■ ABOUT THIS EXERCISE:
Find the lines below that include the word "Open" and state how many there are, adding nothing.

■ MATERIAL PROVIDED:
----

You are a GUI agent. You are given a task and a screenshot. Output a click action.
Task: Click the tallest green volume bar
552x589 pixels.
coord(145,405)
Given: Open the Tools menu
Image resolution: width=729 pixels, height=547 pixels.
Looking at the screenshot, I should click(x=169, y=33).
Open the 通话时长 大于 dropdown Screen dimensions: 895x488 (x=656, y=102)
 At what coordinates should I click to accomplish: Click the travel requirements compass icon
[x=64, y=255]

----

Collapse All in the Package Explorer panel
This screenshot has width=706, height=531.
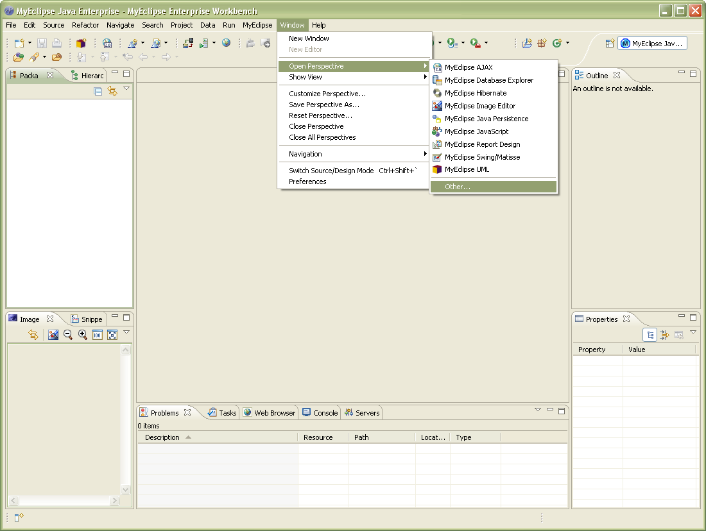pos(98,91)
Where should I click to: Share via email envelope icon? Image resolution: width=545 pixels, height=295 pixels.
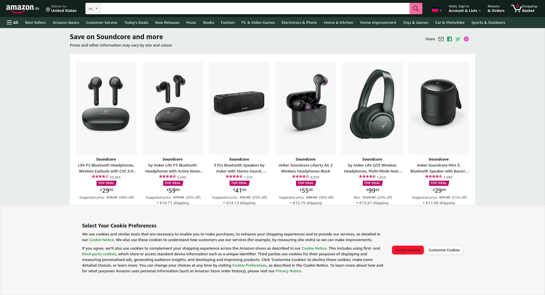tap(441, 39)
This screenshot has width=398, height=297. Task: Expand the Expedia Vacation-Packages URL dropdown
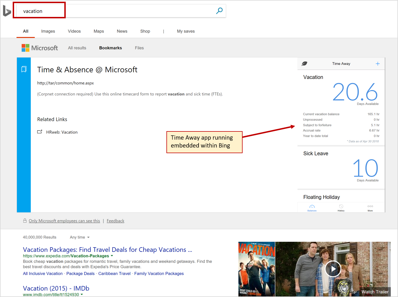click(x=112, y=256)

----

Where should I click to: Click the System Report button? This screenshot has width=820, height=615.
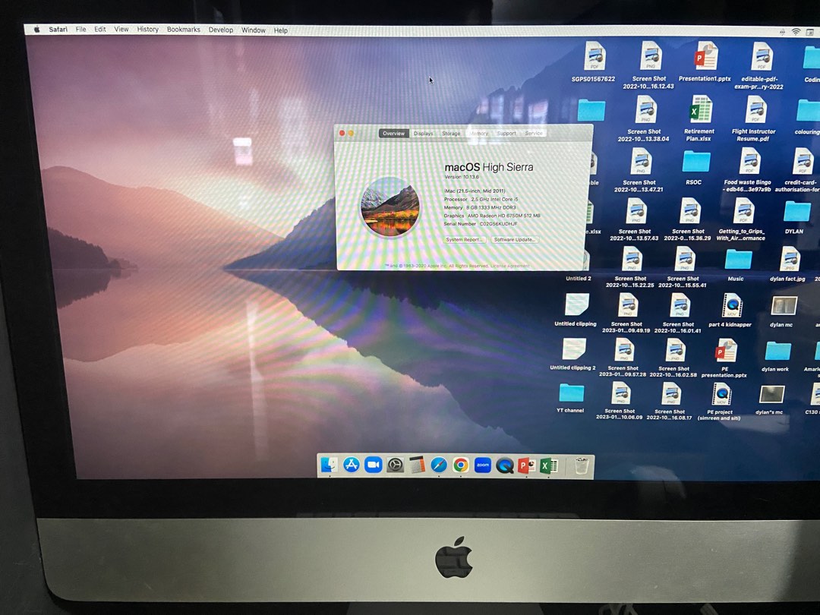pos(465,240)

----

■ EXPECTED ANSWER:
2